## Work to complete
Repeat the listing exactly, line by line.
(Raw data begins)
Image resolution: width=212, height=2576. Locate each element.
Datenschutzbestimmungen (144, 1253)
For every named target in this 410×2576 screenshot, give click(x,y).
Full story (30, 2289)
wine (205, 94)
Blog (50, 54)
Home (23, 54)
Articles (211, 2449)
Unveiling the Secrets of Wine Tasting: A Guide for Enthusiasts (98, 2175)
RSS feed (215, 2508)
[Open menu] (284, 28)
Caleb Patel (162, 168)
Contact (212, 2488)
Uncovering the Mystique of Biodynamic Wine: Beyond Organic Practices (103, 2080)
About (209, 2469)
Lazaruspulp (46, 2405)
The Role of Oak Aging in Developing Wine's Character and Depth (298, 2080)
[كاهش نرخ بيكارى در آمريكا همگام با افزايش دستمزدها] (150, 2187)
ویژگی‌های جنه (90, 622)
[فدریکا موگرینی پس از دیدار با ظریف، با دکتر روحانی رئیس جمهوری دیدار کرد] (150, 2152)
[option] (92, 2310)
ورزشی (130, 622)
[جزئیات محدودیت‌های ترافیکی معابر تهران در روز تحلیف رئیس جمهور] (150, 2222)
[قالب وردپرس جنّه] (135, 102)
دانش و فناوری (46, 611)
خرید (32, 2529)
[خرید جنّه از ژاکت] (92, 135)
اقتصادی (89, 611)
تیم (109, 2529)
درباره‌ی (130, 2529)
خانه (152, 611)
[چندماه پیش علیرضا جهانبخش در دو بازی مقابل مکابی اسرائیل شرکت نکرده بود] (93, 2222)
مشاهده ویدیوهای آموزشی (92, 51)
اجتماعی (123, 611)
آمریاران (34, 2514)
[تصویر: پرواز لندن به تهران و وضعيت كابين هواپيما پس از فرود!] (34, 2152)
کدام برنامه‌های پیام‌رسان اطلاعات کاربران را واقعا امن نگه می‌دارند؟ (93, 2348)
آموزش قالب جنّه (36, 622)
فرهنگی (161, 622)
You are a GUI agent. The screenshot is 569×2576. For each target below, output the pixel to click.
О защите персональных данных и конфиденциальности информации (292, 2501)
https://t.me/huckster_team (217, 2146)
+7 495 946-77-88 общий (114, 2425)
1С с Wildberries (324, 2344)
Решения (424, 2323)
(Raw data ends)
## Result of this task
Image resolution: width=212, height=2576. Locate each element.
Datenschutzbestimmungen (144, 1253)
For every named target in this 410×2576 screenshot, give click(x,y).
Full story (30, 2289)
wine (205, 94)
Blog (50, 54)
Home (23, 54)
Articles (211, 2449)
Unveiling the Secrets of Wine Tasting: A Guide for Enthusiasts (98, 2175)
RSS feed (215, 2508)
[Open menu] (284, 28)
Caleb Patel (162, 168)
Contact (212, 2488)
Uncovering the Mystique of Biodynamic Wine: Beyond Organic Practices (103, 2080)
About (209, 2469)
Lazaruspulp (46, 2405)
The Role of Oak Aging in Developing Wine's Character and Depth (298, 2080)
[كاهش نرخ بيكارى در آمريكا همگام با افزايش دستمزدها] (150, 2187)
ویژگی‌های جنه (90, 622)
[فدریکا موگرینی پس از دیدار با ظریف، با دکتر روحانی رئیس جمهوری دیدار کرد] (150, 2152)
[option] (92, 2310)
ورزشی (130, 622)
[جزئیات محدودیت‌های ترافیکی معابر تهران در روز تحلیف رئیس جمهور] (150, 2222)
[قالب وردپرس جنّه] (135, 102)
دانش و فناوری (46, 611)
خرید (32, 2529)
[خرید جنّه از ژاکت] (92, 135)
اقتصادی (89, 611)
تیم (109, 2529)
درباره‌ی (130, 2529)
خانه (152, 611)
[چندماه پیش علیرضا جهانبخش در دو بازی مقابل مکابی اسرائیل شرکت نکرده بود] (93, 2222)
مشاهده ویدیوهای آموزشی (92, 51)
اجتماعی (123, 611)
آمریاران (34, 2514)
[تصویر: پرواز لندن به تهران و وضعيت كابين هواپيما پس از فرود!] (34, 2152)
کدام برنامه‌های پیام‌رسان اطلاعات کاربران را واقعا امن نگه می‌دارند؟ (93, 2348)
آموزش قالب جنّه (36, 622)
فرهنگی (161, 622)
You are a GUI agent. The screenshot is 569×2576. For each target below, output the pixel to click.
О защите персональных данных и конфиденциальности информации (292, 2501)
https://t.me/huckster_team (217, 2146)
+7 495 946-77-88 общий (114, 2425)
1С с Wildberries (324, 2344)
Решения (424, 2323)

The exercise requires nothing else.